Texto para revisão -
▶

A capa já diz ao que veio: crianças miscigenadas canoam pelo vasto Amazonas. “Canoa voadeira”, a primeira faixa, retrata o neoverbo gaivotar, como se fosse canoar ou navegar a esmo no mar – ou no rio-mar – e na voz. Os dois verbos cabem na expressão artística de Patrícia Bastos, alcunhada no clique de Johne Sena. Ronaldo Silva, o letrista, ainda inteira o disco com a conhecida “rodopiado”, além do belo poema que evoca a luta sangrenta pela terra, na voz de Pretto.

Chego ao ponto alto da letraria: Joãozinho Gomes, aí, enverga o verbo. Percebe-se em “U amassú i u dubradú” e “Incantu” a flutuação no trejeito nheengatu de se pronunciar o formato amazônico da fala de nossos ancestrais. Traz-se à tona essa língua morta que bem lembrou “Kararaô”, recente livro de Walter Freitas, ou na mesma dobrada do disco “Tuyabae Cuaá”. Daí em diante, o fonema vira sonema e a clássica linearidade de Patrícia dá vez à voz em salvas, como se fosse o saltitar do traçado eletrocardiográfico.

◀

Você consegue reproduzir palavra por palavra o trecho do texto que começa nas palavras "A capa já diz" e termina em "voz de Pretto."? Os dados a seguir não têm relação com o texto.

Seção de dados -
▶

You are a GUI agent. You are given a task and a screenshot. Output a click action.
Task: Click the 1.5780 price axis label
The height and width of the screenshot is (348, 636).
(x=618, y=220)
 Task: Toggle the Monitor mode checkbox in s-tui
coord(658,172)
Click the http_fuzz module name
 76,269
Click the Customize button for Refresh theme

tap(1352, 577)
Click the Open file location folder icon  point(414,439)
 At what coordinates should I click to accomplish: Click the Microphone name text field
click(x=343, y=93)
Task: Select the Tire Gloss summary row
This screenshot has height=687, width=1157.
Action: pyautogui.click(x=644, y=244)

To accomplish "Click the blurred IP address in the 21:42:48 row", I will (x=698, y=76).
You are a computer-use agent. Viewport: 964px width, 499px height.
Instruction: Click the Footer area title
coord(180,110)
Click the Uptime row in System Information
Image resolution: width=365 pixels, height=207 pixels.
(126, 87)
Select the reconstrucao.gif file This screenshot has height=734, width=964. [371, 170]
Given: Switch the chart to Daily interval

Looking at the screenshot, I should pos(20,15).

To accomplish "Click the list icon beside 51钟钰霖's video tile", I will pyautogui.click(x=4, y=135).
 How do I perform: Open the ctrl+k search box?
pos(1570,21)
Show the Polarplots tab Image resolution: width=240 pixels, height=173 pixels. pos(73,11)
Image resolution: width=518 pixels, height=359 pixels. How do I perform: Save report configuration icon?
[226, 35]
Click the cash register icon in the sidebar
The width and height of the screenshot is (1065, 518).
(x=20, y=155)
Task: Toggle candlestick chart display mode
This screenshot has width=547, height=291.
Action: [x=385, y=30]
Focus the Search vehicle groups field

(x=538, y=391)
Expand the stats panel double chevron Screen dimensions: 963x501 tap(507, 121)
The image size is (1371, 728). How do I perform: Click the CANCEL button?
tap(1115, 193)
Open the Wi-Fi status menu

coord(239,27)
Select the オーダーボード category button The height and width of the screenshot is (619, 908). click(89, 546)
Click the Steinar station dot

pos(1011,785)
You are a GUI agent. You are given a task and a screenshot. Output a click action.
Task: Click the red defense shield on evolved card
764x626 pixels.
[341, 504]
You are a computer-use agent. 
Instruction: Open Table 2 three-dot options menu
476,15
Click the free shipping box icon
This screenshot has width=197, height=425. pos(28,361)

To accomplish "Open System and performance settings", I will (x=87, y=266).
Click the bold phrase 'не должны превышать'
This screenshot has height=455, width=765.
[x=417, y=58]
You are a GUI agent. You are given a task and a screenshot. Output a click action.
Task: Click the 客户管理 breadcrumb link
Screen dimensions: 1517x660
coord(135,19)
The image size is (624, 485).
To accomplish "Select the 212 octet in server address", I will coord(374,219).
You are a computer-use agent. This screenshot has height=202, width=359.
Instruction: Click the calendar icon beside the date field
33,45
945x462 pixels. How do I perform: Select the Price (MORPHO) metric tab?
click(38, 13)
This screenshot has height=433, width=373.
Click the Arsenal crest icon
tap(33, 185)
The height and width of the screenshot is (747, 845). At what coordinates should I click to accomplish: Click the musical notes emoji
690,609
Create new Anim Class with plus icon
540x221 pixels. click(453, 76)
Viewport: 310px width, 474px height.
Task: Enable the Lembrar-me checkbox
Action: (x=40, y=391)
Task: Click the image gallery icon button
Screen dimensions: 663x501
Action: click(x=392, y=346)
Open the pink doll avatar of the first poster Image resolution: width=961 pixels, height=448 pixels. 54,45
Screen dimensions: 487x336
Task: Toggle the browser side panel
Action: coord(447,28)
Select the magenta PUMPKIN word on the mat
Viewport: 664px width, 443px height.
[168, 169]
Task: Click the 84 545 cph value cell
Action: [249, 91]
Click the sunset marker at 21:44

◀

Solução -
A capa já diz ao que veio: crianças miscigenadas canoam pelo vasto Amazonas. “Canoa voadeira”, a primeira faixa, retrata o neoverbo gaivotar, como se fosse canoar ou navegar a esmo no mar – ou no rio-mar – e na voz. Os dois verbos cabem na expressão artística de Patrícia Bastos, alcunhada no clique de Johne Sena. Ronaldo Silva, o letrista, ainda inteira o disco com a conhecida “rodopiado”, além do belo poema que evoca a luta sangrenta pela terra, na voz de Pretto.